Charles Aaron for Spin said, "Clivilles & Cole's effortlessly escapist, double 12-inch extravaganza of house gimmicks is worth its price on packaging alone (the jacket could inspire a master's thesis). "Movin' the Crowd Club Mix" reintroduces Seduction's Michelle Visage, who boasts a breathy, offhand rhyme style, as if she's kickin' it in a fitting room at Bloomingdale's. The sample codes are less than fresh — Deee-Lite's 'What Is Love?', Soul II Soul's 'Get a Life', and a horn blast from Sly's 'You Can Make It If You Try' — but together, they construct quite a club ethos."

===Music video===
A music video was produced to promote the single and was later made available by VEVO on YouTube in 2014. It had generated more than 2.3 million views as of early 2024.

===Charts===

====Weekly charts====

Weekly chart performance for "It's Gonna Be a Lovely Day" by the S.O.U.L. S.Y.S.T.E.M.
| Chart (1992–1993) | Peak position |
|---|---|
| Australia (ARIA) | 90 |
| Europe (Eurochart Hot 100) | 58 |
| Europe (European Dance Radio) | 2 |
| Europe (European Hit Radio) | 25 |
| Israel (Israeli Singles Chart) | 19 |
| Netherlands (Dutch Top 40 Tipparade) | 5 |
| Netherlands (Single Top 100) | 62 |
| New Zealand (Recorded Music NZ) | 25 |
| UK Singles (Official Charts) | 17 |
| UK Dance (Music Week) | 2 |
| UK Club Chart (Music Week) | 1 |
| US Billboard Hot 100 | 34 |
| US Hot Dance Club Play (Billboard) | 1 |
| US Maxi-Singles Sales (Billboard) | 1 |
| US Cash Box Top 100 | 31 |

====Year-end charts====

Year-end chart performance for "It's Gonna Be a Lovely Day" by the S.O.U.L. S.Y.S.T.E.M.
| Chart (1992) | Position |
|---|---|
| UK Club Chart (Music Week) | 29 |

==Other versions==
"Lovely Day" has been covered and sampled numerous times since Withers' original recording.

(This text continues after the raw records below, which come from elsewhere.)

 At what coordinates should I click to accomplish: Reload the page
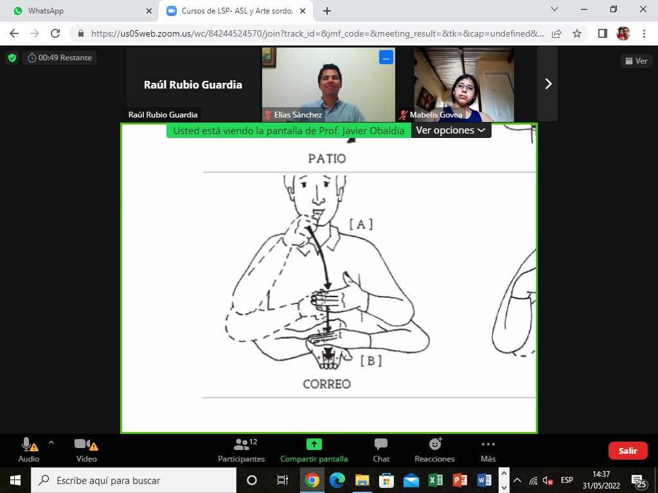55,33
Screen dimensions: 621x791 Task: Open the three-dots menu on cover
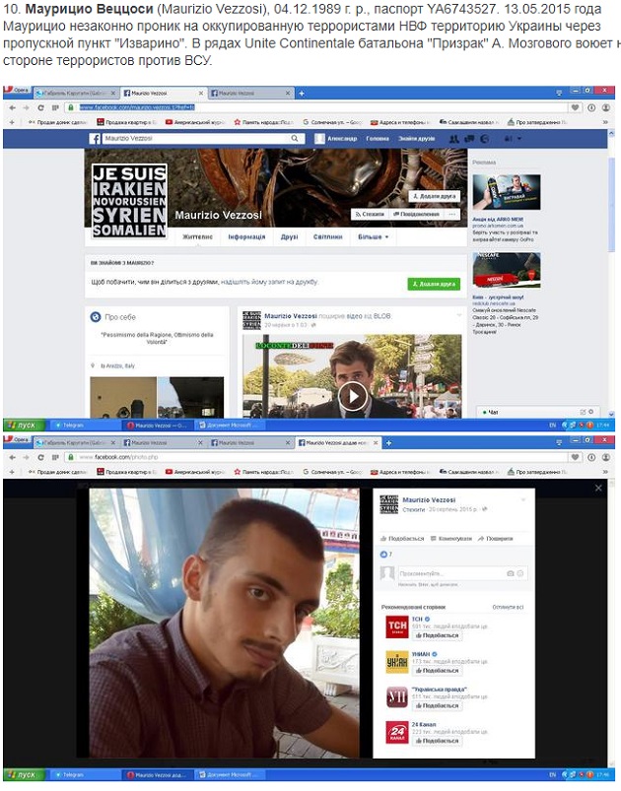(452, 214)
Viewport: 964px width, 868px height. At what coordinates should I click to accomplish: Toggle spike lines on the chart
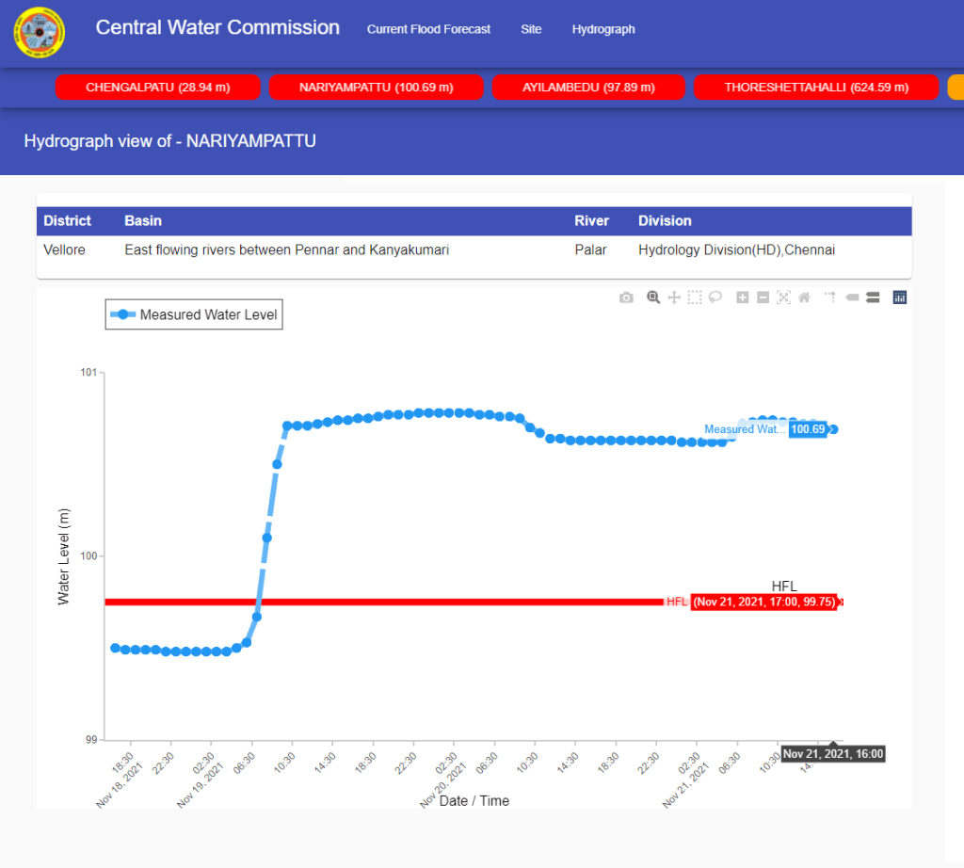pos(830,297)
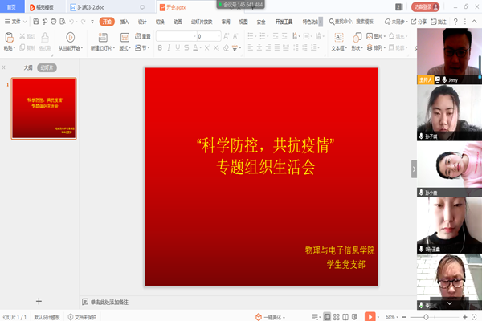Click to add notes below slide

tap(109, 302)
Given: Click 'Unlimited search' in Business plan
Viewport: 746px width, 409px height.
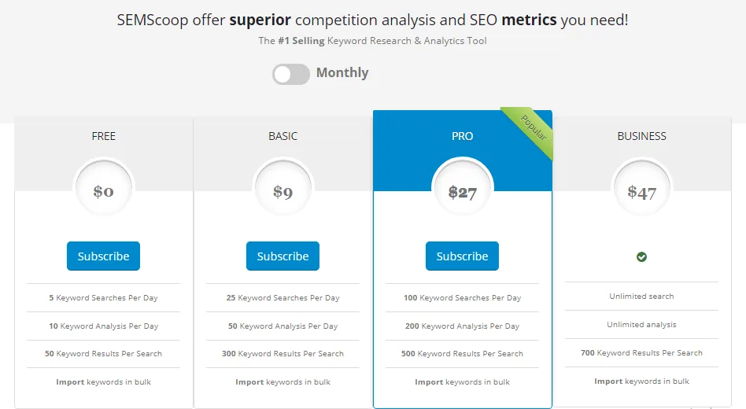Looking at the screenshot, I should (641, 297).
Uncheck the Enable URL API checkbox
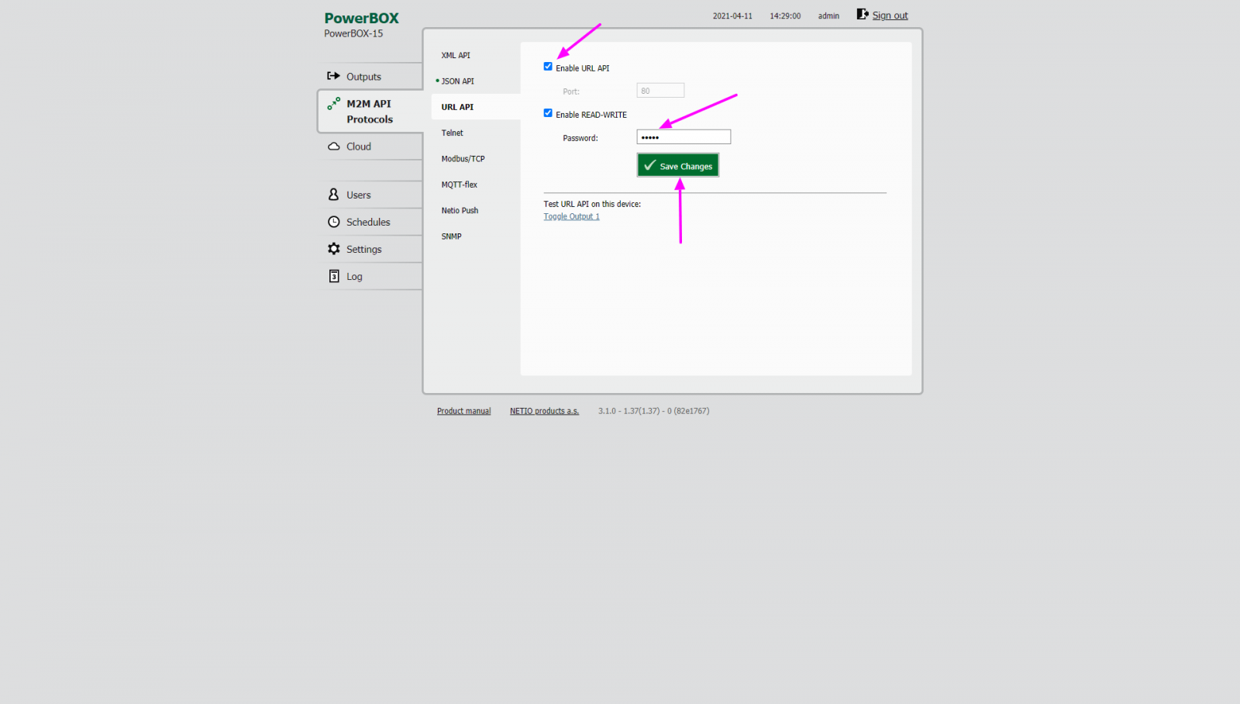 coord(548,67)
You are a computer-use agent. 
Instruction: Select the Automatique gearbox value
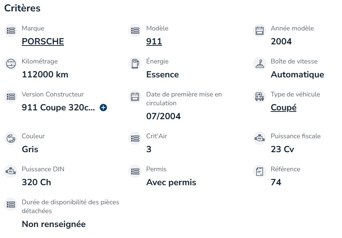coord(297,74)
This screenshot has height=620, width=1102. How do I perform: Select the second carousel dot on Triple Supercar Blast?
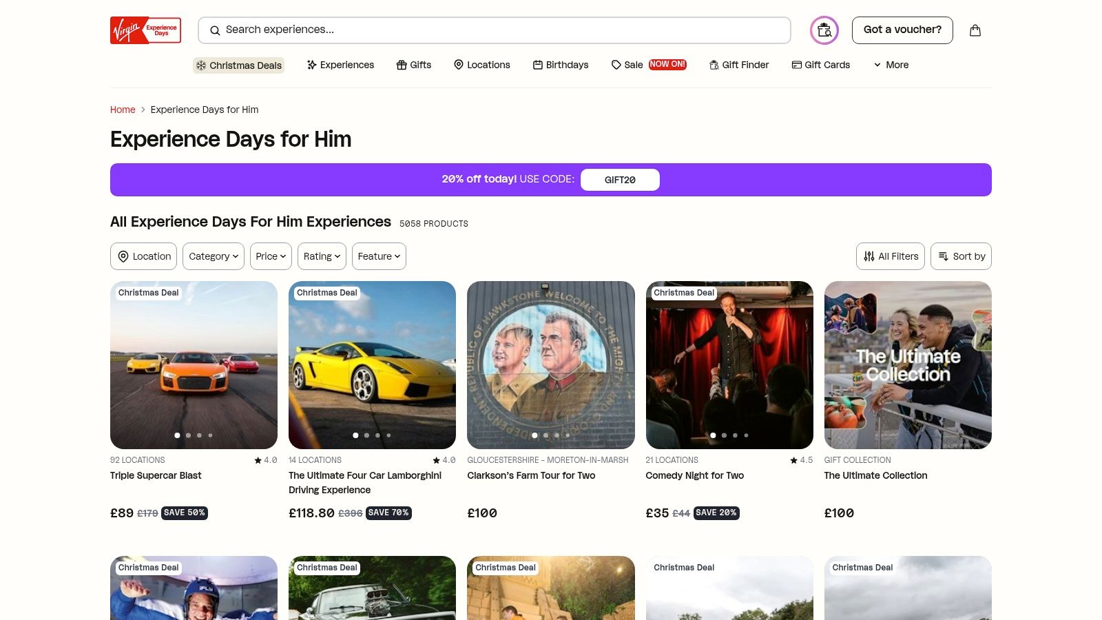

Among the most notable is one by British pop group Central Line, appearing on their 1983 album Choice; this version reached number 81 on the UK Singles Chart.

In 1998, Kirk Franklin interpolated the single in his song "Gonna Be a Lovely Day" from his fifth album The Nu Nation Project.

In 2006, Maroon 5 covered the song for the soundtrack of the children's movie Hoot, which played over the end credits and featured Withers himself on backing vocals.

In 2010, LL Cool J sampled the song in his single "LLovely Day".

English indie rock band Alt-J covered the song as a hidden track on their 2014 album This Is All Yours.

==Soundtrack appearances==
- 2010: The song is featured in the film 127 Hours during the scene where Aron Ralston, on the second day of his horrific ordeal, makes a pulley to unsuccessfully release the rock trapping his arm. This song also features in the soundtrack of the movie.
- 2014: The song plays during Fritz’ interrogation and torture of Jake in the fifth episode of the television series Scandal’s season 4, entitled "The Key".
- 2016: The song is played during a montage towards the end of the film The Secret Life of Pets, as the pet owners return home.
- 2017: The song is featured in the closing scene of "Make Them Birds Fly", the second episode of the television series Snowfall, in which Franklin Saint is beaten and robbed by two gang members.
- 2025: The song is played in Fixed, in a montage where Bull faces the morning of his neutering procedure and the impending loss of his testicles.